Obor Reformasi di Tangan Kita Semua
Sore itu, petani Merapi kembali duduk di teras rumahnya, menatap langit senja. Ia sadar bahwa perubahan sejati tidak hanya datang dari istana, tetapi juga dari rakyat yang menjaga nyala obor reformasi.
Jika Presiden Prabowo benar-benar memulai reformasi dari rumahnya sendiri—dengan membenahi Gerindra dan mengembalikan Polri ke pangkuan rakyat—maka cita-cita Proklamasi bisa kembali hidup. Politik akan mengalir seperti darah dalam nadi rakyat. Polisi akan kembali menjadi saudara, bukan algojo.

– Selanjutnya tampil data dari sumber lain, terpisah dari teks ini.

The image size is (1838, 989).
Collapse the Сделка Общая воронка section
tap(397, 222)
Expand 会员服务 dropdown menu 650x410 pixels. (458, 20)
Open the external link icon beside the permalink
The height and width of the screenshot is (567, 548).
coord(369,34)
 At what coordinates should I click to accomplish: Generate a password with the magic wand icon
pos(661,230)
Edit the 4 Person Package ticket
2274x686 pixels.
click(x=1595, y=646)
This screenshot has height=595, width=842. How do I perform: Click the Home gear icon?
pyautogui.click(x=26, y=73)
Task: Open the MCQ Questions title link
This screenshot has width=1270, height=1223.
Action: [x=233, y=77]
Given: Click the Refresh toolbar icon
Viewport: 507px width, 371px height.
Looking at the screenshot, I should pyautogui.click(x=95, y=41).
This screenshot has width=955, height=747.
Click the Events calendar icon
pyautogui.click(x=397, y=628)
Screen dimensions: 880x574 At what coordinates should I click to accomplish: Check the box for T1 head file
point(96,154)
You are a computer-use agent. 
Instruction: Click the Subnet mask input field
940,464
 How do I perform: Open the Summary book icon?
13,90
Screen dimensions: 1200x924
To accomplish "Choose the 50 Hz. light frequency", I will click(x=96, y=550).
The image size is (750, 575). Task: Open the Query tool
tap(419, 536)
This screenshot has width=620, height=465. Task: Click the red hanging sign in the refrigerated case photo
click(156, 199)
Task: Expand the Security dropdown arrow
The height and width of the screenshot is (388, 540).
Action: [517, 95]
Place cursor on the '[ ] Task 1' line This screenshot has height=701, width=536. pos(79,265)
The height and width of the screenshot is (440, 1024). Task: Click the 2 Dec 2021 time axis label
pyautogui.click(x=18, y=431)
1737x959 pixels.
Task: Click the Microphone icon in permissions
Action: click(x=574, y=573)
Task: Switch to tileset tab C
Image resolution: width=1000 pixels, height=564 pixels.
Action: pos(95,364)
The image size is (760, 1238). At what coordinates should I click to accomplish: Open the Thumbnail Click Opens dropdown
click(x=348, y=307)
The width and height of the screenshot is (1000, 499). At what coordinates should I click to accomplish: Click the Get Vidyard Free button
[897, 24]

Namun jika tidak, maka paradoks negeri ini akan terus abadi: kaya sumber daya, tapi rakyat miskin martabat.
Maka, mari kita jaga bersama obor reformasi ini. Jangan biarkan ia padam. Biarlah ia menyala, menyentuh hati setiap anak bangsa yang mendamba keadilan.
Daftar Pustaka
- Bivitri Susanti. System Failure: Amandemen UUD 1945 dan Krisis Demokrasi. Jakarta: PSHK, 2022.
- Jimly Asshiddiqie. Konstitusi dan Ketatanegaraan Indonesia. Jakarta: Rajawali Pers, 2010.
- East Asia Forum. “Indonesia’s Police and the Politics of Regime Security,” 2020.
- Hasyim Asy’ari (Ketua KPU). Pernyataan tentang Kompleksitas Pemilu Indonesia, 2024.
- Putusan Mahkamah Konstitusi No. 90/PUU-XXI/2023 tentang Usia Capres/Cawapres.
- Noam Chomsky. Failed States: The Abuse of Power and the Assault on Democracy. New York: Metropolitan Books, 2006.
- Ivan Illich. Deschooling Society. New York: Harper & Row, 1971.